In der Vorlesung werden wir uns mit den unterschiedlichen Ästhetiken des Dokumentarfilms, die sich im Laufe der Filmgeschichte ergeben haben, auseinandersetzten. Sie tendieren, mitbedingt durch die unterschiedlichen technischen Möglichkeiten, bald mehr zum Pol des Narrativen, bald mehr zum Pol einer offenen Struktur der Momente. An exemplarischen Beispielen werden wir zudem diese Ästhetiken analytisch nachvollziehen. Der Schwerpunkt wird dabei auf der jüngeren Dokumentarfilmgeschichte der letzten 40 Jahre liegen.

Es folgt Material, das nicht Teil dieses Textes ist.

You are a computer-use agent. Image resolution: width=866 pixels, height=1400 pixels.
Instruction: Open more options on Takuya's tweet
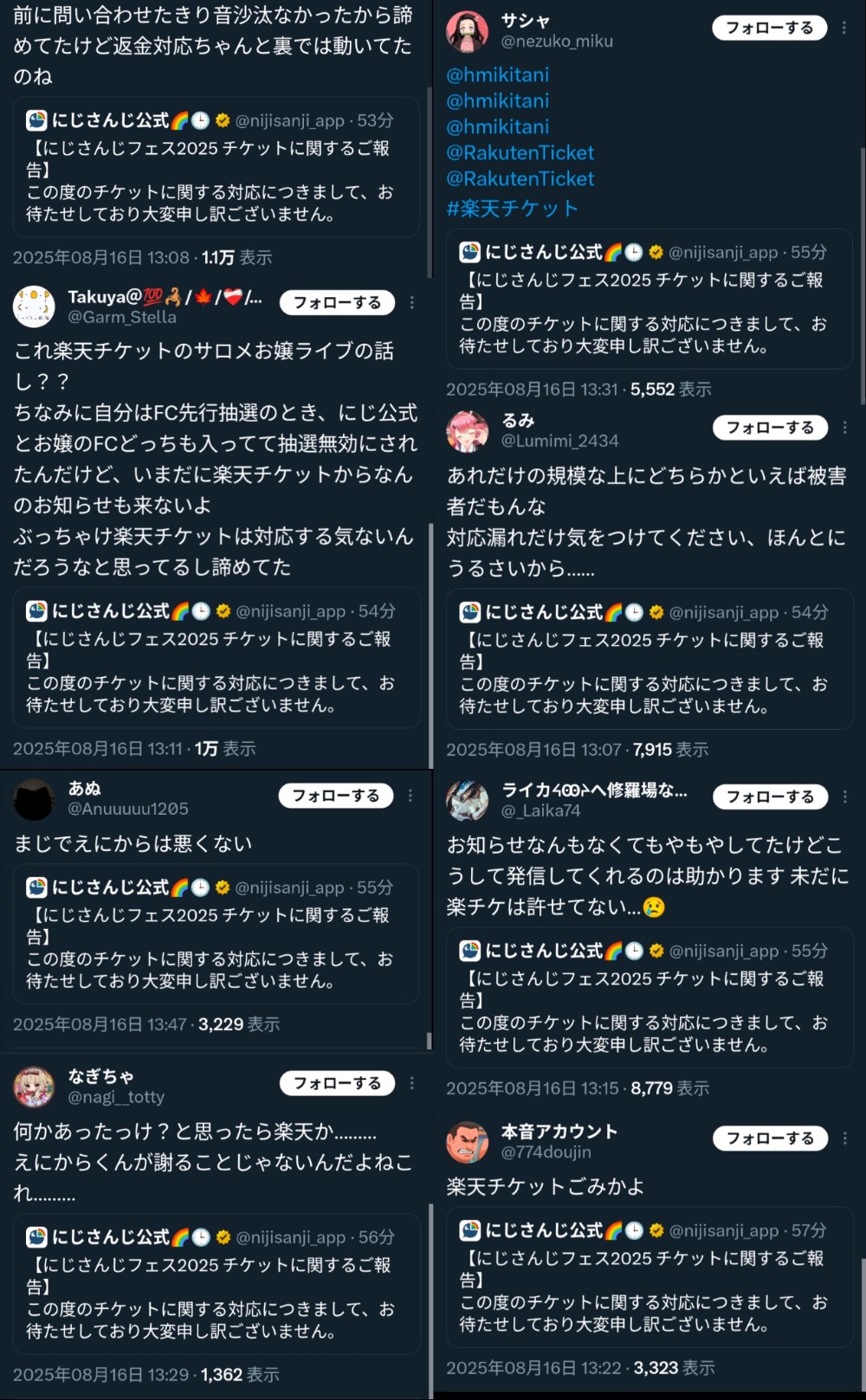pos(412,302)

Wie in früheren Semestern wird diese Vorlesung als Präsenzveranstaltung im Schillerhofkino stattfinden, so dass wir dort jeweils einen Film pro Sitzung ansehen können. Je nach den ab November gültigen Corona-Auflagen muss die Gruppe der Teilnehmenden eventuell geteilt werden. Sollte dies der Fall sein, wird diese Situation in der Vorlesung berücksichtig, indem wir die Themen jeweils in Blöcken zu zwei Sitzungen verhandeln. Alle Materialien werden überdies für diejenigen, die dann jeweils nicht im Kino sein können oder aus gesundheitlichen Gründen an der gesamten Veranstaltung nur digital teilnehmen können, auf Moodle zur Verfügung gestellt. Die Zahl der Teilnehmenden ist aufgrund der gegenwärtigen Situation auf 60 beschränkt. Nähere Informationen erhalten Sie rechtzeitig vor Vorlesungsbeginn im Oktober.